Copy out every one of the following rows word for word, with no changes.

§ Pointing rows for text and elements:
· · · ·

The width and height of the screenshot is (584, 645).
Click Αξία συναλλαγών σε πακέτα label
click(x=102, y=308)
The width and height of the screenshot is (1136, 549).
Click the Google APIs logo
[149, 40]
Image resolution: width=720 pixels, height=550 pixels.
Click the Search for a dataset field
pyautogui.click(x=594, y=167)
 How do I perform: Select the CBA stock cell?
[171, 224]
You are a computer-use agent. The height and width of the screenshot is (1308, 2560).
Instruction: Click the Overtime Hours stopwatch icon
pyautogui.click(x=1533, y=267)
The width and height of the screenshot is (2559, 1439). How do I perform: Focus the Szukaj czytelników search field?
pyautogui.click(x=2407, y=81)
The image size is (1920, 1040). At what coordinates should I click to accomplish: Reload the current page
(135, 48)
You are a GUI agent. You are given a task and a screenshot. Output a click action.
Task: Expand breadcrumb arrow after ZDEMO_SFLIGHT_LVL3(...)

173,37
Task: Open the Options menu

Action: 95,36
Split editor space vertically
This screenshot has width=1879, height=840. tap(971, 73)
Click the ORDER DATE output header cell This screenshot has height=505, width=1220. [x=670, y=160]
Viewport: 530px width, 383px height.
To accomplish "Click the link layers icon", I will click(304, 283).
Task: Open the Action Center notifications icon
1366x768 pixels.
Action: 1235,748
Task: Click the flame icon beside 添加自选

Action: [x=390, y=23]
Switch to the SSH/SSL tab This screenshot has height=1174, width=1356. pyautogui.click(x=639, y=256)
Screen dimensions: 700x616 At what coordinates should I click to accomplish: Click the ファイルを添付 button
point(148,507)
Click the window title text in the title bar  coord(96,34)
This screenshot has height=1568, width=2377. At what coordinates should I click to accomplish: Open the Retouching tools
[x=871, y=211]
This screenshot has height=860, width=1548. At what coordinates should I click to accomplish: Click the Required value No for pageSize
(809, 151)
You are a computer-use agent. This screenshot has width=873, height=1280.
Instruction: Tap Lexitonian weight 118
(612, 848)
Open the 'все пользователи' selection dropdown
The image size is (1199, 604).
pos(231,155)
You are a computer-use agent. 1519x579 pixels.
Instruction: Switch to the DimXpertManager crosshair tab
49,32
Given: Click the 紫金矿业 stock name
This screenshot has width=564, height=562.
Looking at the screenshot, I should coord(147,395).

· · · ·

§ Full solution:
The width and height of the screenshot is (584, 645).
Click Αξία συναλλαγών σε πακέτα label
click(x=102, y=308)
The width and height of the screenshot is (1136, 549).
Click the Google APIs logo
[149, 40]
Image resolution: width=720 pixels, height=550 pixels.
Click the Search for a dataset field
pyautogui.click(x=594, y=167)
 How do I perform: Select the CBA stock cell?
[171, 224]
You are a computer-use agent. The height and width of the screenshot is (1308, 2560).
Instruction: Click the Overtime Hours stopwatch icon
pyautogui.click(x=1533, y=267)
The width and height of the screenshot is (2559, 1439). How do I perform: Focus the Szukaj czytelników search field?
pyautogui.click(x=2407, y=81)
The image size is (1920, 1040). At what coordinates should I click to accomplish: Reload the current page
(135, 48)
You are a GUI agent. You are given a task and a screenshot. Output a click action.
Task: Expand breadcrumb arrow after ZDEMO_SFLIGHT_LVL3(...)

173,37
Task: Open the Options menu

Action: 95,36
Split editor space vertically
This screenshot has width=1879, height=840. tap(971, 73)
Click the ORDER DATE output header cell This screenshot has height=505, width=1220. [x=670, y=160]
Viewport: 530px width, 383px height.
To accomplish "Click the link layers icon", I will click(304, 283).
Task: Open the Action Center notifications icon
1366x768 pixels.
Action: 1235,748
Task: Click the flame icon beside 添加自选

Action: [x=390, y=23]
Switch to the SSH/SSL tab This screenshot has height=1174, width=1356. pyautogui.click(x=639, y=256)
Screen dimensions: 700x616 At what coordinates should I click to accomplish: Click the ファイルを添付 button
point(148,507)
Click the window title text in the title bar  coord(96,34)
This screenshot has height=1568, width=2377. At what coordinates should I click to accomplish: Open the Retouching tools
[x=871, y=211]
This screenshot has height=860, width=1548. At what coordinates should I click to accomplish: Click the Required value No for pageSize
(809, 151)
You are a computer-use agent. This screenshot has width=873, height=1280.
Instruction: Tap Lexitonian weight 118
(612, 848)
Open the 'все пользователи' selection dropdown
The image size is (1199, 604).
pos(231,155)
You are a computer-use agent. 1519x579 pixels.
Instruction: Switch to the DimXpertManager crosshair tab
49,32
Given: Click the 紫金矿业 stock name
This screenshot has width=564, height=562.
Looking at the screenshot, I should coord(147,395).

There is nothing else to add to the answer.